For random-weight items like meat, the system would be able to “see” the price printed on the package. And for produce, you’d put the item on a scale, hold up your phone and the system would recognize the item, see the weight displayed on the scale and calculate the price.

When you’re done shopping and ready to pay – don’t forget those coupons! NCR’s system would allow you to “use the self-checkout manager’s user-facing interface and integrated camera to scan or capture images of printed media coupons.” Then you pay, either with a payment method saved to your account or by holding a payment card up to your phone. And then you’re done – no need to stop at a physical payment terminal to finalize your transaction.

All of this is made possible by the fact that NCR’s system connects wirelessly to the store’s point-of-sale system, which effectively makes scanning your own items the same as scanning them at a self-checkout terminal. So any invalid coupon that wouldn’t be accepted when scanned at a standard checkout terminal, won’t be accepted when you hold it up to your phone, either.
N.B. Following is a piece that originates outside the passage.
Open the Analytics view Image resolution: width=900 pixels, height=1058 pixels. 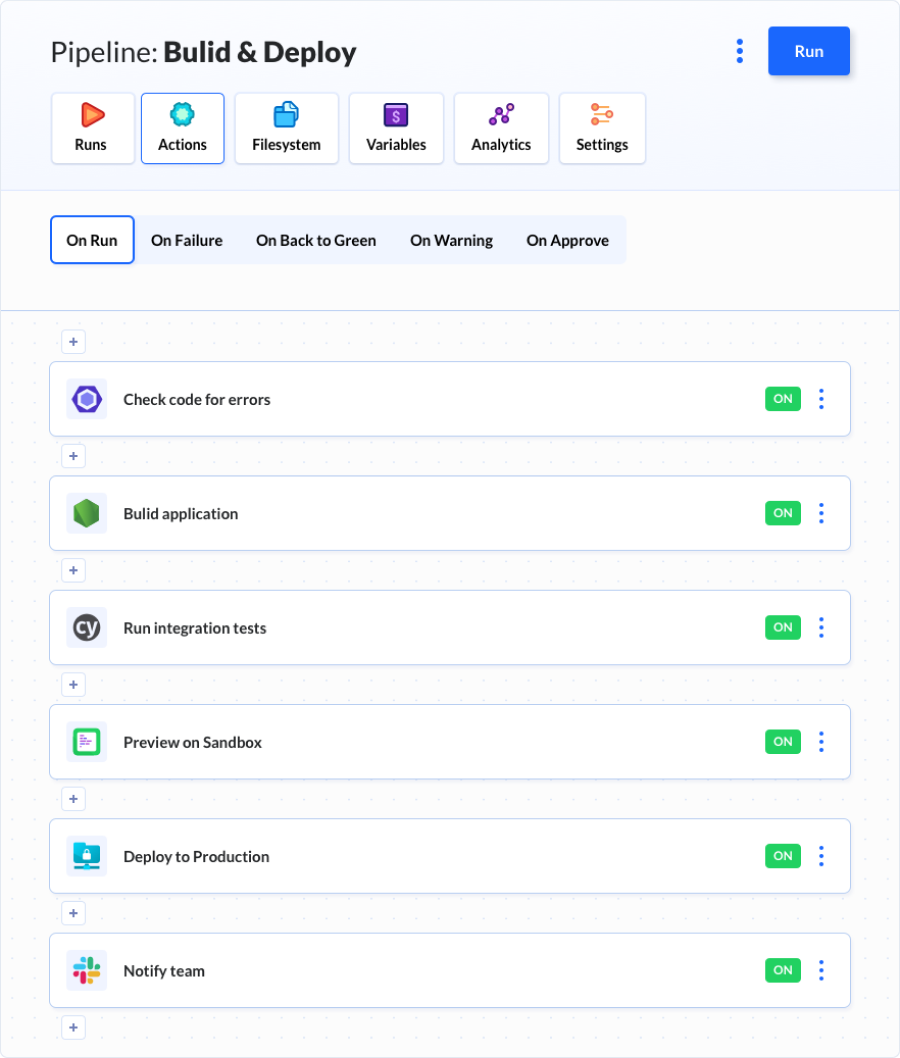500,128
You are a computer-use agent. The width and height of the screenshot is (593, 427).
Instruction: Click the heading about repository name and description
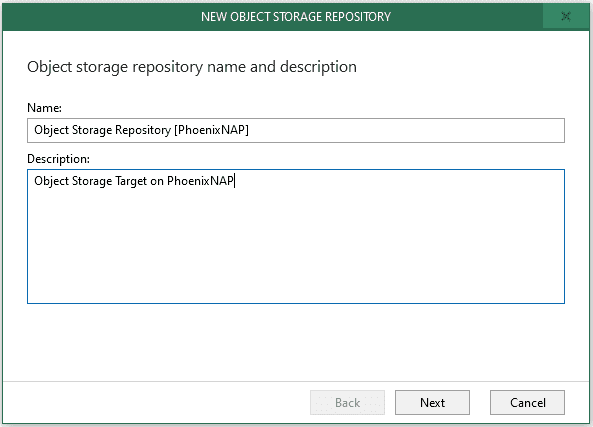tap(192, 67)
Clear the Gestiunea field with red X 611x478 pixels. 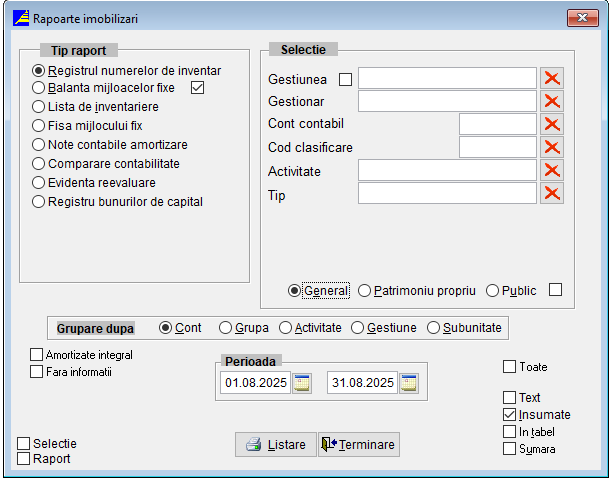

But what happens to your paper coupons after you scan them yourself? NCR’s patent application leaves out this particular detail. Do you hand your wad of coupons to an attendant as you breeze out the door, or does the attendant have to sort through your coupons one by one, matching them to the items you purchased, defeating the whole idea of being able to scan them yourself?

It’s another example of how self-checkout is convenient and workable in theory – but coupons always seem to gum up the works. Coupon fraudsters tend to take advantage of stores that trust you to scan your own coupons and deposit them into a slot at a self-checkout station. And honest couponers who’d like to be trusted with the “self” part of self-checkout, can get frustrated having to wait for an attendant to go through their coupons. For all of its potential benefits, NCR’s system doesn’t seem to solve this dilemma.

But at least it’s trying to improve how we shop. Most people are “not enamored with the grocery shopping experience, believing it to be a necessary task that just wastes their time but cannot be avoided,” NCR’s patent application reads. If NCR’s system makes grocery shopping just a little more tolerable, it might be worth it. And if it can finally, somehow, solve the problem of how to apply your own coupons without human intervention – all the better.